Why identities exist

Identities let Aion separate:
  • the implementation of a node
  • the environment in which that node runs
  • the address other systems use to reach it
This separation makes it possible to evolve behavior and configuration without changing the external concept of who or what is being addressed.

Distribution identities

A distribution-facing identity represents the public entrypoint for a distribution. This is the identity associated with the distribution’s public surface. For an agent-to-agent distribution, that public surface may publish a public agent card that describes the sequence entrypoint. For other network types, such as Twitter, the distribution may still be a public integration point without exposing a public A2A card. In other words, a distribution can be externally reachable without every external route being an agent-card-discoverable A2A surface.

Daemon identities

A daemon identity represents a node’s direct singular-agent surface. This is the identity used when another agent needs to address the node directly, outside the normal distribution sequence. That daemon surface may expose agent-to-agent, MCP, events, or other capability-specific functionality depending on how the node is configured. The daemon identity is what makes requests like these possible:
  • asking a distribution-backed daemon for extra conversation context
  • invoking a node directly for internal automation
  • exposing node-specific tools without routing through the public sequence

One node, multiple identities

It is normal for one node to participate in multiple addressable roles.
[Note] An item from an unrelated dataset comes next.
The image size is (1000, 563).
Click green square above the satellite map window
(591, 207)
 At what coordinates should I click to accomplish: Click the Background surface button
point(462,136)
For example, a distribution node may:
  • expose a public distribution identity for external ingress
  • expose a daemon identity for direct internal agent calls
Those are different surfaces with different contracts:
  • the public distribution identity represents the full request path into the sequence
  • the daemon identity represents the node itself as a singular agent

Cards and identities

The card that gets published depends on which identity and surface are being described.
  • A public distribution card describes the public sequence entrypoint.
  • A component agent card describes the node’s direct singular-agent surface.
That distinction matters because the capabilities and URLs may be different even when both surfaces belong to the same node. See Agent Abstraction, Agent Environments, Distributions, and Daemons for the surrounding concepts.